Efficiency Advantage: The 1K token configuration surpasses the 16K token baseline, confirming that what the model looks at is more important than how much it sees.

Limitations & Future Work¶

Resolution selection for the information gap mechanism requires pre-sampling, introducing additional preprocessing overhead.
The current framework supports only a single cropping step; iterative multi-step cropping may yield further improvements.
The grounding loss requires a modest but non-zero amount of annotation.
Future work could explore multi-tool agent settings combining cropping, rotation, and image enhancement.

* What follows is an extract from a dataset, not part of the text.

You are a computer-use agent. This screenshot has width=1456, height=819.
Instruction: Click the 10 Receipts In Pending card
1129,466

vs. DeepEyes: A pure RL method that nonetheless suffers from spurious cropping; LFPC resolves this via the information gap mechanism.
vs. SFT+RL methods: These approaches require teacher-generated trajectories, incurring high cost and inheriting the teacher's capability ceiling; LFPC is entirely teacher-free.
vs. attention-guided methods: Such methods identify salient regions via attention maps but lack explicit cropping actions and provide no guarantee that crop information is actually utilized.

Rating¶

Novelty: ⭐⭐⭐⭐⭐ — Incisive problem diagnosis and an elegantly designed information gap mechanism.
Experimental Thoroughness: ⭐⭐⭐⭐ — Comprehensive multi-benchmark comparisons; ablations could be further detailed.
Writing Quality: ⭐⭐⭐⭐ — Motivation is clearly articulated and experimental findings are convincing.
Value: ⭐⭐⭐⭐⭐ — Offers important insights for tool-use training in agent-based MLLMs.